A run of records

+--

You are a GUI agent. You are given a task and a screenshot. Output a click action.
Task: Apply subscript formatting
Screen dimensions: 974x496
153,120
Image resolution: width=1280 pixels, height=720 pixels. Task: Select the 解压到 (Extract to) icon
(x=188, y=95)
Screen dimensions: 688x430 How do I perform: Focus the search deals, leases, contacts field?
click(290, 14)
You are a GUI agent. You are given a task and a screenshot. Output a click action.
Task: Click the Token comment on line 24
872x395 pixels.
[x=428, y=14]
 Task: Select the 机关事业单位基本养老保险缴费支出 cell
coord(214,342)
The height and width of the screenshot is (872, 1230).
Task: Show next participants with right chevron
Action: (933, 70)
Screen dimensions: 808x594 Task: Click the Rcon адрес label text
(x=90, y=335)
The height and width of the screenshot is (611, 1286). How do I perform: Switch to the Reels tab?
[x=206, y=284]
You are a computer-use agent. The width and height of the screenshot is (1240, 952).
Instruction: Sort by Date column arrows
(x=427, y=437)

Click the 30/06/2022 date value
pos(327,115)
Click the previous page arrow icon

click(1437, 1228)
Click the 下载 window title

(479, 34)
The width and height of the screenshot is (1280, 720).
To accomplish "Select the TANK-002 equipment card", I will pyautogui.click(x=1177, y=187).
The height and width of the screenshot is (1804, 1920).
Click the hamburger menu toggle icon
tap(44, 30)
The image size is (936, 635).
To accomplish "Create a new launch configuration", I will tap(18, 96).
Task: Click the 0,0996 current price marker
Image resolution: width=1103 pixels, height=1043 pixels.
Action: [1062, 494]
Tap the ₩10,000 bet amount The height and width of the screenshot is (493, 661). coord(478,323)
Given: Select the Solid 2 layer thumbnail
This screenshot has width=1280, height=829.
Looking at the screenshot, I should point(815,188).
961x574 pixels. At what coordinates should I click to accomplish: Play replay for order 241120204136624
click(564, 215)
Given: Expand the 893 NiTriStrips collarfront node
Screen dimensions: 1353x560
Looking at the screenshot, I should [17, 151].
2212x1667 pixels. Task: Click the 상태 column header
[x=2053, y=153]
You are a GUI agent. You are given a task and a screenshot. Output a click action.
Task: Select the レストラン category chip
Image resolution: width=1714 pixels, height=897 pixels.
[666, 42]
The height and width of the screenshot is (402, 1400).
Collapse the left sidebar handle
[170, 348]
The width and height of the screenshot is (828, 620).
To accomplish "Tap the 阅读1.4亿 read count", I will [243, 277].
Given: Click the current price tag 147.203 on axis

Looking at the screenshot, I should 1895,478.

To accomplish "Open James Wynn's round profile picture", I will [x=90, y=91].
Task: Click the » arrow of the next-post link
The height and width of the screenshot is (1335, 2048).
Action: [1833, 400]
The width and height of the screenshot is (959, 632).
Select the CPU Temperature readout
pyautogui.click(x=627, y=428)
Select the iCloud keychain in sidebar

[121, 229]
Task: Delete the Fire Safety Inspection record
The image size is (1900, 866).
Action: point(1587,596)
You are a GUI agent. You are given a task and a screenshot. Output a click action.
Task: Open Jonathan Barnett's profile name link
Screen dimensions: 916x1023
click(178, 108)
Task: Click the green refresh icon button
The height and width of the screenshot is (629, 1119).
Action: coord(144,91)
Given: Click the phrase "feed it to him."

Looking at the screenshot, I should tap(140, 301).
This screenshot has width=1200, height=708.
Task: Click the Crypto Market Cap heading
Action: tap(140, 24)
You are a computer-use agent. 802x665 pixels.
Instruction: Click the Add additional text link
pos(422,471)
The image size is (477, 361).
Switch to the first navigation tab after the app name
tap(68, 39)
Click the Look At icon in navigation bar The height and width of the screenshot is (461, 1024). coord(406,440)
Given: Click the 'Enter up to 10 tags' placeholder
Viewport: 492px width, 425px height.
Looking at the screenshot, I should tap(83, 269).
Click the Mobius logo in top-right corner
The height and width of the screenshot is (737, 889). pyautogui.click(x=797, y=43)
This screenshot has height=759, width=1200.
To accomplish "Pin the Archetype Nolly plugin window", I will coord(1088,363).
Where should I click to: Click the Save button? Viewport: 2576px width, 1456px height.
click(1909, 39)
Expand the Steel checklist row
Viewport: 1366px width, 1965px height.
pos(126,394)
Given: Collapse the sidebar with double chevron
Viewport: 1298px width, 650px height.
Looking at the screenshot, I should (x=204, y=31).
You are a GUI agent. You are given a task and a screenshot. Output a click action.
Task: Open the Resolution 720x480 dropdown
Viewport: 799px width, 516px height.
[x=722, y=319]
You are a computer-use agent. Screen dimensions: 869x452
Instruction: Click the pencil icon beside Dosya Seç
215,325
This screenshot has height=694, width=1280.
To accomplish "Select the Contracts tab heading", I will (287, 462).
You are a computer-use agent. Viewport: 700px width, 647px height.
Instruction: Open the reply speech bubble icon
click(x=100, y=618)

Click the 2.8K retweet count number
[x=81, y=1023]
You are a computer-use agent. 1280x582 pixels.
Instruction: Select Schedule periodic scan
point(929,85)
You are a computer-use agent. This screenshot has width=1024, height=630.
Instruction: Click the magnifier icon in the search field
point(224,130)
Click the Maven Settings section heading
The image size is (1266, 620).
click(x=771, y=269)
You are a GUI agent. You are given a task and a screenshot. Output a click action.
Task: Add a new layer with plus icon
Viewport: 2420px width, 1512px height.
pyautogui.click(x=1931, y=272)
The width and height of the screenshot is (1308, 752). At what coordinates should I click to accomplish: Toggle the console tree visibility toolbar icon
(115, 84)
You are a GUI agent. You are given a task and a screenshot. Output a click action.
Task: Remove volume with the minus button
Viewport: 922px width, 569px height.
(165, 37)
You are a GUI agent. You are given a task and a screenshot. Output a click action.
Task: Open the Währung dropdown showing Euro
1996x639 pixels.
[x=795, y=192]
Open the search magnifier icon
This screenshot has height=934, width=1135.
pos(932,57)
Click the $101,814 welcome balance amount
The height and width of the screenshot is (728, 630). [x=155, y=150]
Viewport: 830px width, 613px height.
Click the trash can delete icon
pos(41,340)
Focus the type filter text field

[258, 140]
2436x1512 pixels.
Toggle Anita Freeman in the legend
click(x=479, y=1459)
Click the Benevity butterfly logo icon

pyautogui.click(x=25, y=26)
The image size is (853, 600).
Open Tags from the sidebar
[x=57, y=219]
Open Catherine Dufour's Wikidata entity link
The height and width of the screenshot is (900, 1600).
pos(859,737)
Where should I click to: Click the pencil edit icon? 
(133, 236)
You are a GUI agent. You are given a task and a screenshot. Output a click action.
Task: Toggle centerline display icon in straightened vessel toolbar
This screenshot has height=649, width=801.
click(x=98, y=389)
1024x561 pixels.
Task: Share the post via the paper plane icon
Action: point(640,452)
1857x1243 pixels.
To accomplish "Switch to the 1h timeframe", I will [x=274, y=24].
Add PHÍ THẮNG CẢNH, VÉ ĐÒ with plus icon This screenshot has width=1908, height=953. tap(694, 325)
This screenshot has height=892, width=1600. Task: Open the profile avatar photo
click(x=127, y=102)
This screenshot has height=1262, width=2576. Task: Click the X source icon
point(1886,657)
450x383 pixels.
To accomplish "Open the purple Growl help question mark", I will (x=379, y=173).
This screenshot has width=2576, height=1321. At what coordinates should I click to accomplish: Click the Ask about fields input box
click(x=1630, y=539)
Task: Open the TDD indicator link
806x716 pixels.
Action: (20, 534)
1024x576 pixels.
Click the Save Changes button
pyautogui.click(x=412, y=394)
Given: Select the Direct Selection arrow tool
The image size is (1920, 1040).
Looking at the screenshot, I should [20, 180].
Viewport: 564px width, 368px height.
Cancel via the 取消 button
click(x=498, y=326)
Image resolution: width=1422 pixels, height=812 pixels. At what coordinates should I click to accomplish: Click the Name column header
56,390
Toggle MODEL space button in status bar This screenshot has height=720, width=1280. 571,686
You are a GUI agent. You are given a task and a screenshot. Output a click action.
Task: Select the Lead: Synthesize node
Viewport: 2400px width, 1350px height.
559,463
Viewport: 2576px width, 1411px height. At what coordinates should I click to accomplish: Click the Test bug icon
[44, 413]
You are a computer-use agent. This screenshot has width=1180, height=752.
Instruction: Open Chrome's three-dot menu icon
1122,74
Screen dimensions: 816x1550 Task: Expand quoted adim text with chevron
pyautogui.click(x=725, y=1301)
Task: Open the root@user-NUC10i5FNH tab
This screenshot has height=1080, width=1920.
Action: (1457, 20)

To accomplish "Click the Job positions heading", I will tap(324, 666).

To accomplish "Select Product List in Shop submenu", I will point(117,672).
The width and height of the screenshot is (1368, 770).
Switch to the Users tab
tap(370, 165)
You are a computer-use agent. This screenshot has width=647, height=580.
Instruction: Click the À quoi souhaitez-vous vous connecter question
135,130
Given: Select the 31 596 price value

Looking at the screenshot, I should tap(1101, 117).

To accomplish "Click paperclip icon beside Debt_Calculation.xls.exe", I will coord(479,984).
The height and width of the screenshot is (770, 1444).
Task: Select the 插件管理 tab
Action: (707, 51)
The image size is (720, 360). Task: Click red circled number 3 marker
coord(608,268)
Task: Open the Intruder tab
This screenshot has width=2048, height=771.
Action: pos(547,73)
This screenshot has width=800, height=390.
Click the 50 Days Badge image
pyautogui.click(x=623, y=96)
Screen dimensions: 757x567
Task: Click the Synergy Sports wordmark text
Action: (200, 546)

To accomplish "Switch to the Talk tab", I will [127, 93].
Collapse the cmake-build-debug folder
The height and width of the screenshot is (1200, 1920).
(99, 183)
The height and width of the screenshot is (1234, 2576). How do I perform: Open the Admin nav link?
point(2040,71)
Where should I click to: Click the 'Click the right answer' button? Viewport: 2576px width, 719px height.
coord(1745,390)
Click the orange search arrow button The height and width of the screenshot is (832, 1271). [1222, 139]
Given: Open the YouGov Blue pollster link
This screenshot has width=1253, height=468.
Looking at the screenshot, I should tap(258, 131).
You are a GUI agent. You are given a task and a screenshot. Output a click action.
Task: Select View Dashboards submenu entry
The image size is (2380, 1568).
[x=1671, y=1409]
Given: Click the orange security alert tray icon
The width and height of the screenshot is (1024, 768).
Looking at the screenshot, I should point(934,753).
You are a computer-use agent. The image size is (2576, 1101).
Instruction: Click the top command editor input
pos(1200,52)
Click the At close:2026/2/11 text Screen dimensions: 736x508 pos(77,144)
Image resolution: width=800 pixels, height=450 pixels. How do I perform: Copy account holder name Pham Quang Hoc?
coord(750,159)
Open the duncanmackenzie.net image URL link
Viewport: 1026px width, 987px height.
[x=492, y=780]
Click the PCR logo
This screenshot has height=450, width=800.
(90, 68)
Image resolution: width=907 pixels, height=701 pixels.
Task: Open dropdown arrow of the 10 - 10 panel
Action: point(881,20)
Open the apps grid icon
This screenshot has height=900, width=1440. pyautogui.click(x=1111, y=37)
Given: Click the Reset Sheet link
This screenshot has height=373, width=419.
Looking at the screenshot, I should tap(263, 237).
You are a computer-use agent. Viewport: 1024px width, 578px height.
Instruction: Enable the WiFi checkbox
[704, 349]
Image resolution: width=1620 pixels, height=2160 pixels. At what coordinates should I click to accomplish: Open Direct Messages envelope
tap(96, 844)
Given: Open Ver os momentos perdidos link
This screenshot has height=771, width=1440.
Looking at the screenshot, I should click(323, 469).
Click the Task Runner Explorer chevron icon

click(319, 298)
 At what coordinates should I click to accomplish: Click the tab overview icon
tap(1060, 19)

+--

Challenge:
Copy the listing again, starting with the line containing "Task: Click the green refresh icon button" and going on through the line containing "pos(126,394)", with "Save button" changed to "Submit button" and nothing else altered.

Correct answer:
Task: Click the green refresh icon button
The height and width of the screenshot is (629, 1119).
Action: coord(144,91)
Given: Click the phrase "feed it to him."

Looking at the screenshot, I should tap(140, 301).
This screenshot has width=1200, height=708.
Task: Click the Crypto Market Cap heading
Action: tap(140, 24)
You are a computer-use agent. 802x665 pixels.
Instruction: Click the Add additional text link
pos(422,471)
The image size is (477, 361).
Switch to the first navigation tab after the app name
tap(68, 39)
Click the Look At icon in navigation bar The height and width of the screenshot is (461, 1024). coord(406,440)
Given: Click the 'Enter up to 10 tags' placeholder
Viewport: 492px width, 425px height.
Looking at the screenshot, I should tap(83, 269).
Click the Mobius logo in top-right corner
The height and width of the screenshot is (737, 889). pyautogui.click(x=797, y=43)
This screenshot has height=759, width=1200.
To accomplish "Pin the Archetype Nolly plugin window", I will coord(1088,363).
Where should I click to: Click the Submit button? Viewport: 2576px width, 1456px height.
click(1909, 39)
Expand the Steel checklist row
Viewport: 1366px width, 1965px height.
pos(126,394)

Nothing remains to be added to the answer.